Even before Moses, God chose a ”nobody,” Abraham, and made him a somebody. God chose Jacob over Esau, even though Esau was the elder, more earnest son and Jacob was a shifty, deceitful character. Election has nothing to do with worthiness but only divine usability, and in the Bible, usability normally comes from having walked through one’s own wrongness or ”littleness.” We see this especially in Mary, a ”humble servant” (Luke 1:48). God chose Israel’s first king, Saul, out of the tribe of Benjamin, the smallest and weakest tribe. The pattern always seems to be that ”the last will be first, and the first will be last” (Matthew 20:16). This is so consistently the pattern that we no longer recognize its subversive character. They became merely sweet rags to riches stories.

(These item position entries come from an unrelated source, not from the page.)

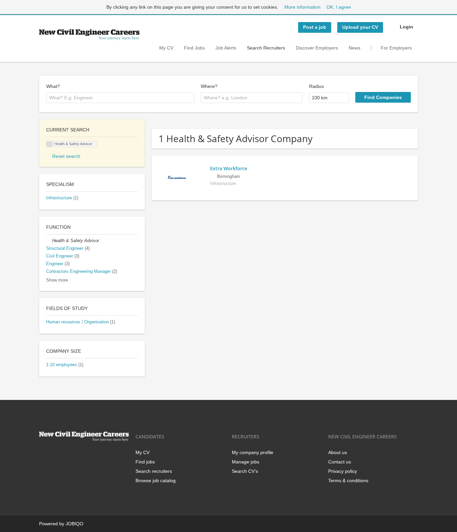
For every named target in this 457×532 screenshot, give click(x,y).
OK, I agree (339, 7)
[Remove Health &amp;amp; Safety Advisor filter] (49, 240)
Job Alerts (225, 47)
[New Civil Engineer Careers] (89, 34)
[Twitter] (55, 455)
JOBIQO (74, 523)
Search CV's (245, 471)
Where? (209, 86)
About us (337, 452)
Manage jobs (245, 461)
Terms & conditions (348, 480)
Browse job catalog (155, 480)
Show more (57, 280)
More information (302, 7)
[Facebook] (44, 455)
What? (53, 86)
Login (406, 26)
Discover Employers (317, 47)
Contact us (339, 461)
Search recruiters (153, 471)
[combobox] (120, 97)
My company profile (252, 452)
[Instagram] (77, 455)
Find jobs (145, 461)
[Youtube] (87, 455)
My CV (166, 47)
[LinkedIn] (66, 455)
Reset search (66, 156)
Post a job (314, 27)
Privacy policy (342, 471)
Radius (316, 86)
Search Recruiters (266, 47)
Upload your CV (360, 27)
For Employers (396, 47)
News (354, 47)
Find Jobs (194, 47)
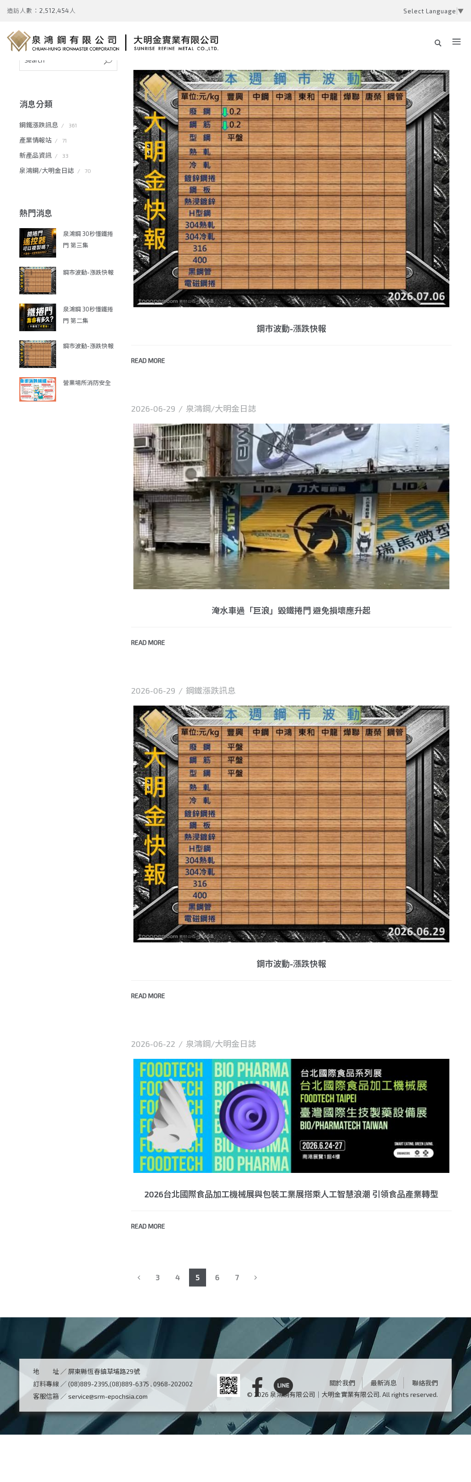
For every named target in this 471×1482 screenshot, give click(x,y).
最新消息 (383, 1383)
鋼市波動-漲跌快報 (88, 272)
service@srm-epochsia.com (108, 1396)
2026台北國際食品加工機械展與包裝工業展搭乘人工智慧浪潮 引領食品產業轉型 (291, 1194)
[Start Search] (108, 61)
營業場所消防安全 (87, 382)
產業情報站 (35, 140)
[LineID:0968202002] (283, 1387)
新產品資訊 (35, 155)
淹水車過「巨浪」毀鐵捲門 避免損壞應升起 (291, 610)
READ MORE (148, 360)
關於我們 (342, 1383)
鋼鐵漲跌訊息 (38, 125)
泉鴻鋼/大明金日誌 (46, 170)
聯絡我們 (425, 1383)
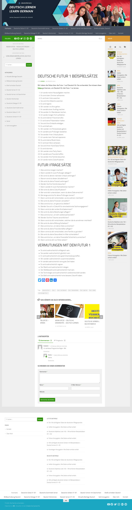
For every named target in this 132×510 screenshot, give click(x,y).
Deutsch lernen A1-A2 (66, 33)
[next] (101, 317)
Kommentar (43, 372)
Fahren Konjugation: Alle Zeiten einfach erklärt (62, 438)
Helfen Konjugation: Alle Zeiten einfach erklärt (62, 427)
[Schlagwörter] (124, 47)
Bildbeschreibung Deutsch (13, 33)
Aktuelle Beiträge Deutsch (84, 33)
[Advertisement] (70, 58)
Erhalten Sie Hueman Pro (33, 506)
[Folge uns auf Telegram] (31, 38)
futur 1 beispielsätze (73, 290)
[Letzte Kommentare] (120, 47)
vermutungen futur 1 (43, 293)
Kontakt (120, 33)
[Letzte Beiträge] (110, 47)
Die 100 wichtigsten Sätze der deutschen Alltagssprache (121, 60)
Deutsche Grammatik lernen (40, 28)
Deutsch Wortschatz (49, 33)
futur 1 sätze (92, 290)
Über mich (112, 33)
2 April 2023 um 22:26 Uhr (61, 355)
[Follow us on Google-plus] (27, 38)
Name (42, 385)
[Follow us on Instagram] (24, 38)
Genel (40, 38)
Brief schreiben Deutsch (14, 85)
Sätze (40, 88)
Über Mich (10, 434)
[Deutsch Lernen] (15, 38)
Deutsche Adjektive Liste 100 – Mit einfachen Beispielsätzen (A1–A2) (117, 224)
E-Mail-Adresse (76, 385)
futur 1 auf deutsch (61, 290)
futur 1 (53, 290)
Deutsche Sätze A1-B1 (21, 28)
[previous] (39, 317)
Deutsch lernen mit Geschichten (81, 28)
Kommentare (46, 340)
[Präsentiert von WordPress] (14, 506)
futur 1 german (83, 290)
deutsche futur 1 (46, 290)
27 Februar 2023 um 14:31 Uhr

One of the more dramatic biblical stories in this regard is the story of David. God chose him, the youngest and least experienced son of Jesse, to be king over the nation. His father, who had many sons, did not even mentioned David as a possibility, but left him out in the fields (1 Samuel 16). David was thus the forgotten son who then became the beloved son of Yahweh, the archetypal whole man of Israel, laying the foundation for the son of David, Jesus.
In case after case, the victim becomes the real victor, leading Rene Girard to speak of ”the privileged position of the victim” as the absolutely unique and revolutionary perspective of the Bible. Without it, we are hardly prepared to understand the ”folly of the cross” of Jesus. Without this bias from the bottom, religion ends up defending propriety instead of human pain, the status quo instead of the suffering masses, triumphalism instead of truth, clerical privilege instead of charity and compassion. And this, from the Christianity that was once ”turning the whole world upside down” (Acts 17:6).